Kumpulan Tugas:
- a) Jawablah pertanyaan berikut berdasarkan teks tentang mikroba di hutan tropis.
(i) Wahjudi Wardoyo menjadi penasihat untuk kebijakan apa di The Nature Conservancy?
(ii) Pada hari dan tanggal berapa Wahjudi memberikan keterangan di sela-sela COP21 Paris?
(iii) Apa saja tiga golongan besar mikroba yang disebutkan?
- b) Tuliskan kembali bagian teks tentang mikroba di hutan tropis mulai dari "TEMPO.CO, Paris -Penasihat" hingga dan termasuk "keanekaragaman hayati tinggi." tanpa mengubah satu huruf pun.

Teks Pilihan:
▬▬▬▬▬▬

TEMPO.CO, Paris -Penasihat untuk Kebijakan Lahan dari The Nature Conservancy, Wahjudi Wardoyo, menyebut hutan tropis Indonesia menyimpan banyak potensi untuk membangun sektor energi. Mikroba, misalnya, yang banyak ditemukan di hutan hujan tropis yang memiliki keanekaragaman hayati tinggi.
"Karena itu, menjaga hutan tropis, hutan kita, menjadi sangat penting," kata dia dalam sela-sela Konferensi Perubahan Iklim ke-21 Paris (COP21 Paris), Prancis, Jumat, 4 Desember 2015.
Selama ini banyak orang menganggap mikroba sebagai penyakit. Padahal, sebaliknya. Mmenurut riset yang ada selama ini, Wahjudi menjelaskan, mikroba akan menjadi sumber pangan dunia. Ada tiga golongan besar mikroba. Yakni, bakteri, jamur bersel satu, dan virus.

▬▬▬▬▬▬

Entri Tersimpan
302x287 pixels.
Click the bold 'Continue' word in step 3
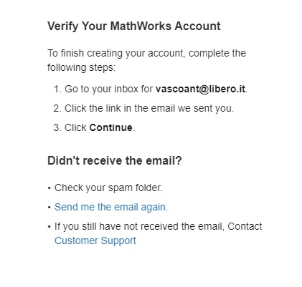110,127
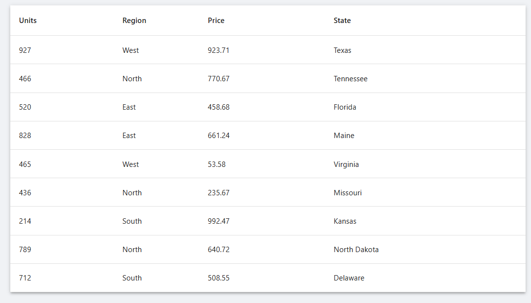Sort by the Region column header
This screenshot has height=303, width=531.
(134, 21)
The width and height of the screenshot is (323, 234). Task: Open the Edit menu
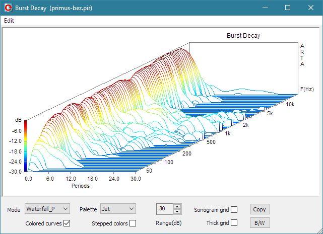(9, 21)
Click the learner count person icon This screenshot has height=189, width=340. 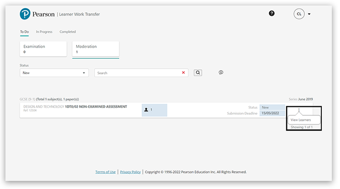click(146, 110)
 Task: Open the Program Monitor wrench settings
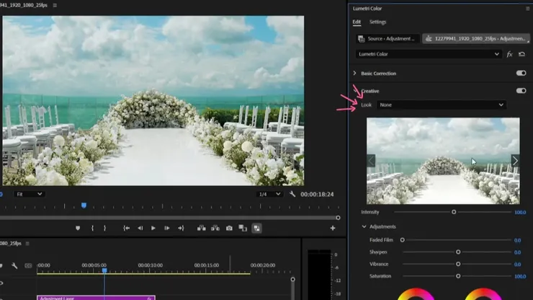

▬▬▬▬▬▬

Jawaban Berurutan:
- a)
(i) Kebijakan Lahan
(ii) Jumat, 4 Desember 2015
(iii) Bakteri, jamur bersel satu, dan virus

- b)
TEMPO.CO, Paris -Penasihat untuk Kebijakan Lahan dari The Nature Conservancy, Wahjudi Wardoyo, menyebut hutan tropis Indonesia menyimpan banyak potensi untuk membangun sektor energi. Mikroba, misalnya, yang banyak ditemukan di hutan hujan tropis yang memiliki keanekaragaman hayati tinggi.